What is expected
Find each line in the items below that contains the word "Instruction", matching case exactly, and copy those lines.

Records for the exercise

----------

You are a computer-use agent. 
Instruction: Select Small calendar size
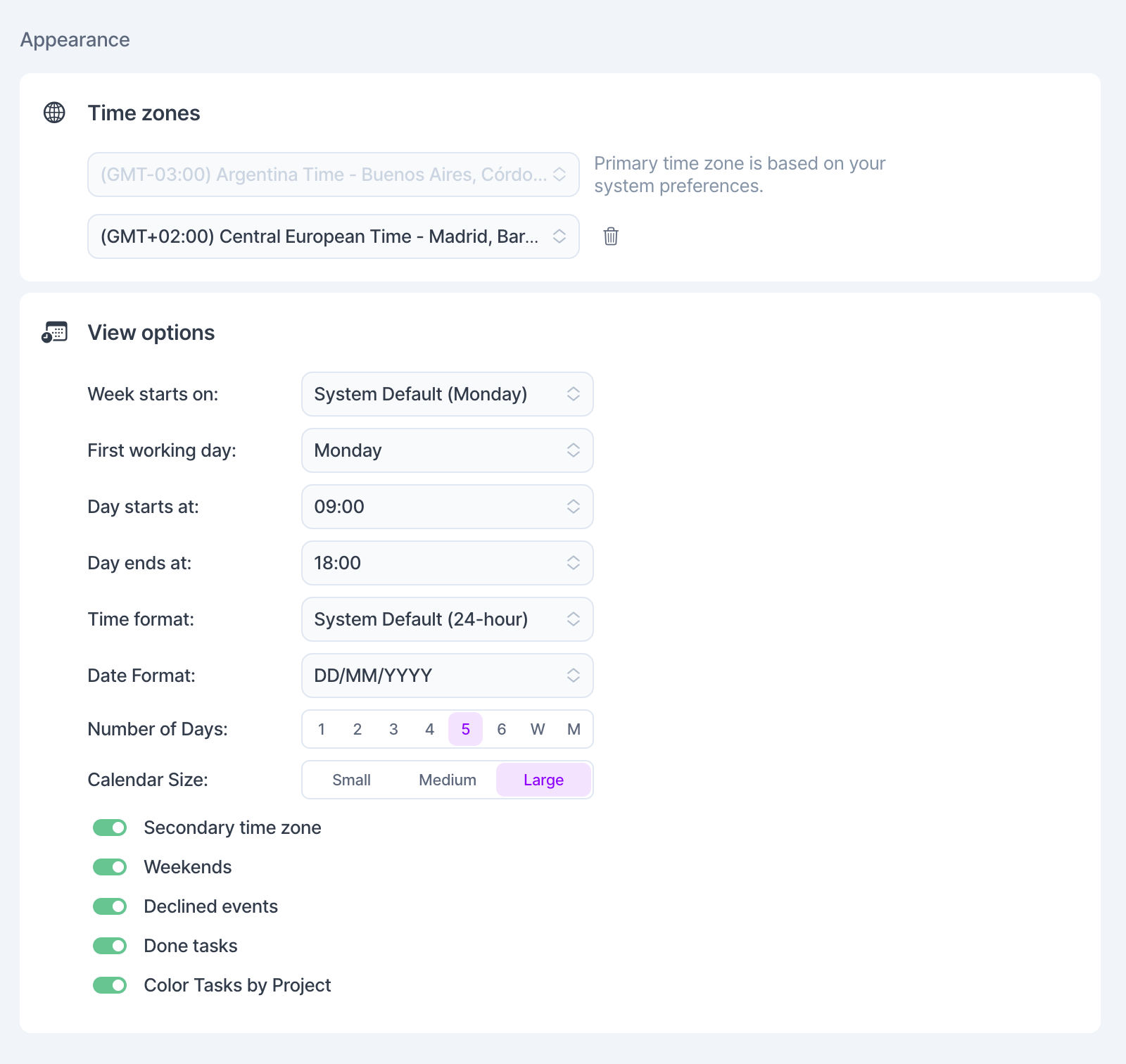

----------

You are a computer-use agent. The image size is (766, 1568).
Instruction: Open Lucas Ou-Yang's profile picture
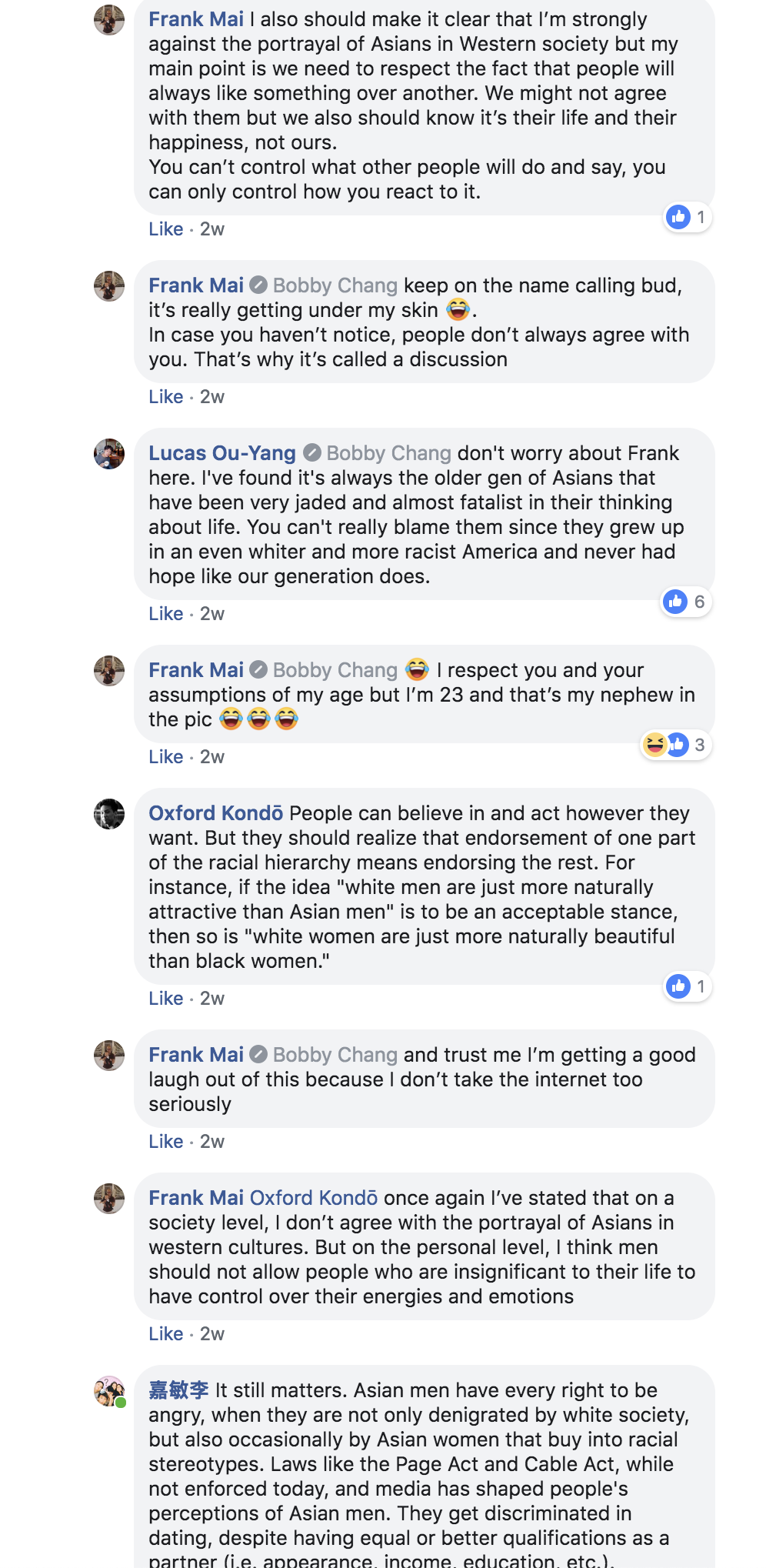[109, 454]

----------

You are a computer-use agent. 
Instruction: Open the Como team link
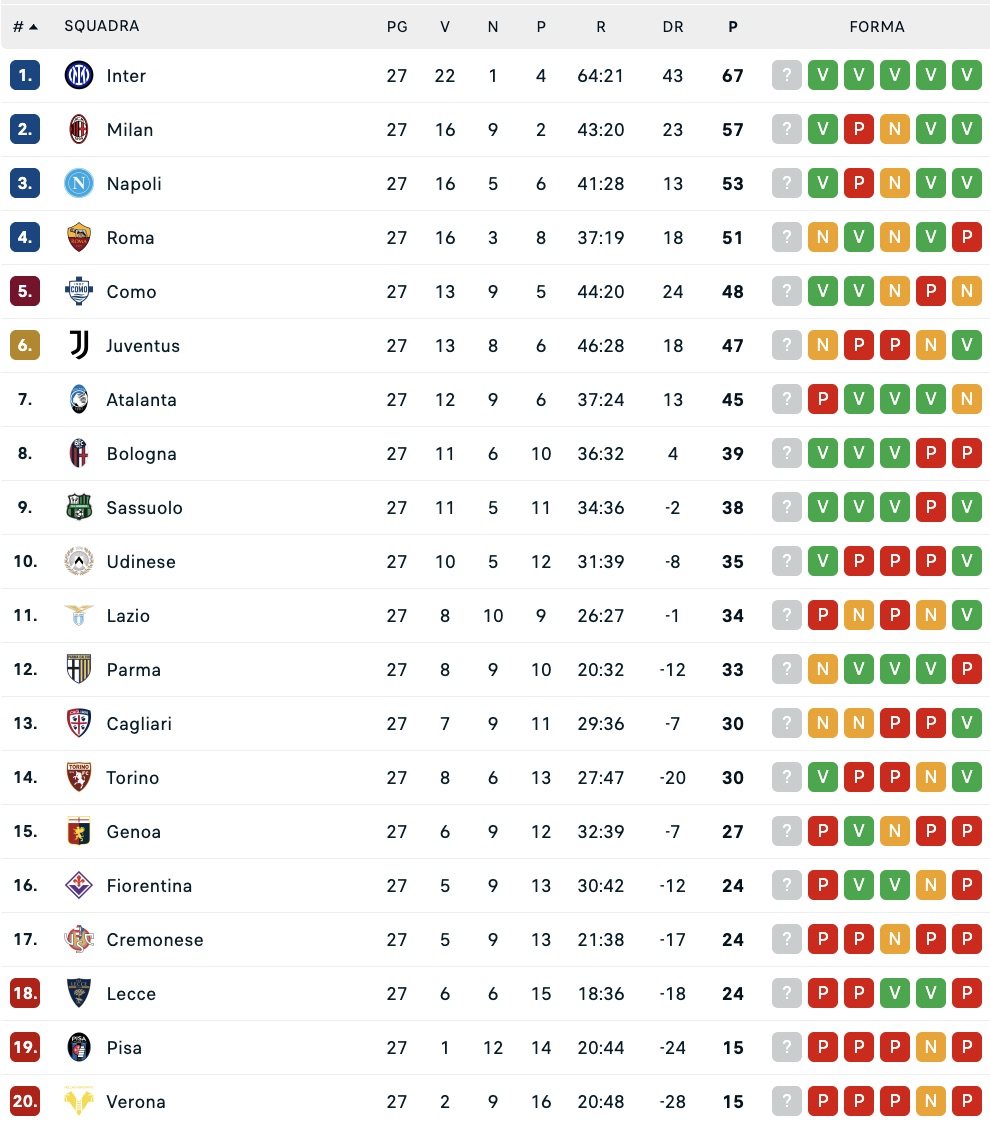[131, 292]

----------

Task output
Instruction: Select Small calendar size
Instruction: Open Lucas Ou-Yang's profile picture
Instruction: Open the Como team link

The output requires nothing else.